On track to be consistently the planet's fastest-growing large economy, the economy could do even better over the next decade
A brief movie moment, but an intriguing one: In the 2014 science-fiction film Interstellar — one of the all-time Up Wing-advocating movies — astronaut-turned-farmer Cooper (Matthew McConaughey) chases down a solar-powered Indian Air Force surveillance drone flying over mid-21st century Colorado corn fields. It’s a sequence that has generated considerable online speculation over the years, especially because the back story of this near-future Earth is left murky by director Christopher Nolan. All we really know is a) some mysterious blight is killing all plant life across the planet, and b) the US has become a neo-Luddite nation abandoning or otherwise incapable of maintaining advanced technology such as space flight and MRI machines.
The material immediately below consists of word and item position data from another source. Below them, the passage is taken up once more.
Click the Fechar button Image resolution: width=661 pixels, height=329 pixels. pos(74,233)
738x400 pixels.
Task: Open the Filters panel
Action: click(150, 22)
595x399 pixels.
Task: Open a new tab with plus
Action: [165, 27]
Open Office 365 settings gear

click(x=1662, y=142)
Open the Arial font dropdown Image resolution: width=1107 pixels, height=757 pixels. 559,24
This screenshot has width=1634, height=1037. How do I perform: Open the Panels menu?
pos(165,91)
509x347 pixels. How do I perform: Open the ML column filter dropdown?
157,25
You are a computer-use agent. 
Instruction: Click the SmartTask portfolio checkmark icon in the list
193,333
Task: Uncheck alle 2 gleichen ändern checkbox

But India seems to, at least at one point, have been a leading technological power able to fly spy drones across the US, some 10,000 miles away from “Delhi mission control.”
For the Interstellar reality of an Indian tech superpower to come true, India is a country that needs to maintain rapid economic growth driven by rapid productivity growth and innovation. The country just celebrated the 75th anniversary of its independence from British colonial rule, an occasion that Goldman Sachs marked with a big analysis report about India’s economic potential — and what it needs to do to reach that potential.
First, some background of the Indian economy since independence. There have been two major phases of economic growth. Between 1947 and 1980 was the economy’s “slow growth” period, according to GS, with real GDP growth ranging a bit below 3 percent annually by decade to a bit above 4 percent. GS: “Post-independence in 1947, India initially followed state-run and inward-looking policies that shackled the economy through regulations and severely restricted trade. The result was three decades of low growth.” The growth model chosen by India was the Soviet Union’s with its focus on heavy industrialization.